The Defense Ministry's answer is a "special consolation" package for agents who trained but were not dispatched to the North as operatives, and are therefore disqualified from official compensation. A ministry official said last month that payments would begin in November.

"That's what we heard," said another member of the Seorak Club. "But that's all; nothing about how much or when." But, he quickly added, any compensation eventually offered will be refused.

The package offered by the Defense Intelligence Command uses a complex arithmetic to figure the time and length of training. A person who entered a two-year program in 1980, for example, would get about 21 million won ($17,000) in a lump sum. That is just not enough, the younger agents in their 30s and early 40s say, after the government lied, then violated their human rights and ignored them.

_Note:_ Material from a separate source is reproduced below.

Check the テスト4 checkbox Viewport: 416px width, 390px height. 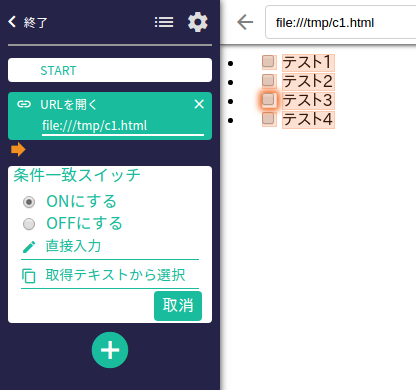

Some observers say that compensation may be the best alternative for the government in trying to soothe the angry agents while saving face diplomatically as it continues to try to engage Pyeongyang. After all, it has never publicly admitted to having sent agents to the North after the joint declaration between Seoul and Pyeongyang in 1972.

But the agents still insist that Seoul recognize the existence of the force through 1995. Even more urgently, they need to get their 22 comrades out of jail. Just before midnight Thursday, six were released, while the others "remain in a hostage situation," said Mr. Koo.

An expert on North Korea relations, Cho Min, at the Institute for National Unification, said the visible protest was long overdue, considering Seoul's reluctance to officially recognize the operations. "There may be justification in calling these people 'national saviors' in some sense," Mr. Cho said.

Recognizing the activities of the secret agents will likely draw the government into the task of reevaluating the contribution they made, Mr. Cho said. "For one, the agents probably won't stop at getting the recognition. They'll then ask for memorial statues, medals and then more money." Money is not a trivial issue when the amount sought by the agents is 100 million won each.

Thus Seoul finds itself in an awkward situation, with a militant group of men putting on very visible demonstrations while the government is unprepared to give them what they want. "The government just doesn't have a very good explanation," Mr. Cho said, suggesting that its reluctance is not shame at having lied or having contradicted the spirit of the 1953 armistice or the 1972 Joint Declaration between Seoul and Pyeongyang. He thinks it is rooted in the pro-democracy background of President Kim.

As for the former agents, they realize that the violent demonstrations are backfiring. "We'll be trying legal channels now," said Park Se-keun, a former agent whose comrade was allegedly beaten to death during training for attempting to escape. The public is aware of their plight now, he said, and they understand that gas tanks will alienate public sympathy. They are content to ask for "damages" for the "lies, murders and assault," he said

The most pressing problem now, Mr. Park said, is finding a lawyer who will fight for them.